A structured set of objections, weighed in public.

Desk editor's note, referee report, simulated authors' rebuttal, and a circularity audit.

Referee Report

0 major / 5 minor

Summary. The paper determines the order of magnitude of the minimum-degree threshold f(a,k) for packing k edge-disjoint Hamilton cycles in graphs with bipartite-hole number at most a. McDiarmid and Yolov had shown that δ(G)≥k α̃(G)+3(k-1) is sufficient and asked whether the condition is sharp. The authors prove that f(a,k)=Θ(a+k+ak/log(k+2)). The upper bound proceeds from a deletion lemma controlling how α̃ grows under deletion of a bounded-degree spanning subgraph, the McDiarmid–Yolov Hamiltonicity theorem, and a greedy packing argument that yields an explicit sufficient condition in terms of an auxiliary function Φ(a,D). The matching lower bound is assembled from three constructions: a complete bipartite graph, a split graph, and a probabilistic construction of a sparse graph with no prescribed bipartite hole that is then embedded into a larger host graph.

Significance.
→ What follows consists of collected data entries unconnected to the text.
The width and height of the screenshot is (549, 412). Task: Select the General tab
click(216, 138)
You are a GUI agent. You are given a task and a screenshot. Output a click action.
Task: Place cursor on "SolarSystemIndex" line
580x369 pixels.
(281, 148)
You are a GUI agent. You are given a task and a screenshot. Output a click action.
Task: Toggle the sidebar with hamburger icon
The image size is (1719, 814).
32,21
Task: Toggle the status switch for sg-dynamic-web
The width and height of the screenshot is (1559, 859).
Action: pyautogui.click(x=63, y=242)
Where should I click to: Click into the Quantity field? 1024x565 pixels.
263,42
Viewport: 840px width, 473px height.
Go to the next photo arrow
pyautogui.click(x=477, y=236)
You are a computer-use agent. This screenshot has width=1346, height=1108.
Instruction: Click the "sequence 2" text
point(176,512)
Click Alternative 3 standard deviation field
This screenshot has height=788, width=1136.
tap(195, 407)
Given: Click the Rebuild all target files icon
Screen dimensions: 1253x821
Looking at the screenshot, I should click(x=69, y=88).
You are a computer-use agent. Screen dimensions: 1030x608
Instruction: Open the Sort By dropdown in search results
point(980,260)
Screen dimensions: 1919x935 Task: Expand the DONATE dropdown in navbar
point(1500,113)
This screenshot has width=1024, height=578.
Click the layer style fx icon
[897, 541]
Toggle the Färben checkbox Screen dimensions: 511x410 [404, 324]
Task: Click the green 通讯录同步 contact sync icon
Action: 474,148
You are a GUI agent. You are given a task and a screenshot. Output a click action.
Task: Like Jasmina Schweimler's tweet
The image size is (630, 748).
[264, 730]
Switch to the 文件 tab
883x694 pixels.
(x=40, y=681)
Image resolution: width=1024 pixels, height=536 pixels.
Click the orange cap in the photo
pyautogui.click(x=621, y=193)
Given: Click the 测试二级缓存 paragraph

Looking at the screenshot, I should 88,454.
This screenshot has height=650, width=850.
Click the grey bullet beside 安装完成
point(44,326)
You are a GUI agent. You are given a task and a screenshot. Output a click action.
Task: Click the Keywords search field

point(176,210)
The result answers, at the level of asymptotic order, an explicit open question of McDiarmid and Yolov on the sharpness of their packing condition. The logarithmic improvement in the mixed term is shown to be best possible by a clean first-moment construction, and the upper bound is obtained by a transparent deletion-plus-greedy argument that also supplies a more explicit sufficient condition (Theorem 1.5). The proofs are elementary, self-contained once the McDiarmid–Yolov Hamiltonicity theorem is taken as a black box, and free of circularity. Absolute constants are not optimised, but the order-of-magnitude determination is complete and of clear interest to the Hamiltonicity and packing communities.

minor comments (5)
  1. In the definition of Φ(a,D) (Definition 1.4) the range of the outer max is written 1≤s≤⌊(a+1)/2⌋; a short parenthetical remark that the case s>t is covered by symmetry would make the subsequent appeal in Lemma 2.2 completely transparent.
  2. Lemma 3.1 invokes an absolute constant C1 such that (D+2)^{1/4}≤C1(1+D/ℓ). The inequality is elementary but the reader must enlarge C1 for small D; a one-line verification for D=1,…,16 would remove any residual doubt.
  3. In Claim 4.3 the bound N/a≤k is used to replace (3eN/a)^{a+1} by (3ek)^{a+1}. Since N=⌊γM⌋ and γ is chosen small, the inequality is correct, but writing N≤γ ak/log(k+2) explicitly before the estimate would make the chain easier to check.
  4. The notation eα(G) is used throughout for the bipartite-hole number; the abstract and introduction also write α̃(G). A single consistent symbol (preferably the tilde version of the original paper) would improve readability.
  5. Page 7, line after “Finally, the probability that both required properties hold…”: the arithmetic 1-1/4-1/10=13/20 is correct, but a brief remark that the two bad events are not independent is unnecessary yet would forestall a pedantic objection.

Circularity Check

0 steps flagged

No significant circularity: self-contained combinatorial argument using external black-box Hamiltonicity plus original deletion lemma and extremal constructions.

full rationale

The derivation of the Theta bound on f(a,k) proceeds by an original deletion lemma (Lemma 2.1, proved by direct probabilistic sampling of an s-set inside a putative hole of G-F) that controls the increase of the bipartite-hole number after removing a bounded-degree spanning subgraph, followed by a greedy application of the external McDiarmid–Yolov Hamiltonicity theorem (Theorem 1.1) and an elementary estimate of the auxiliary function Phi (Lemma 3.1). The matching lower bound is obtained from three explicit constructions (complete bipartite, split graph, and a random auxiliary graph R shown to exist by a uniform first-moment union bound with absolute constants CR, gamma). No quantity is defined in terms of the target threshold and then re-derived; the absolute constants c,C are not fitted to data; self-citations appear only in the related-work paragraph and are not load-bearing. The argument is therefore independent of its own conclusions.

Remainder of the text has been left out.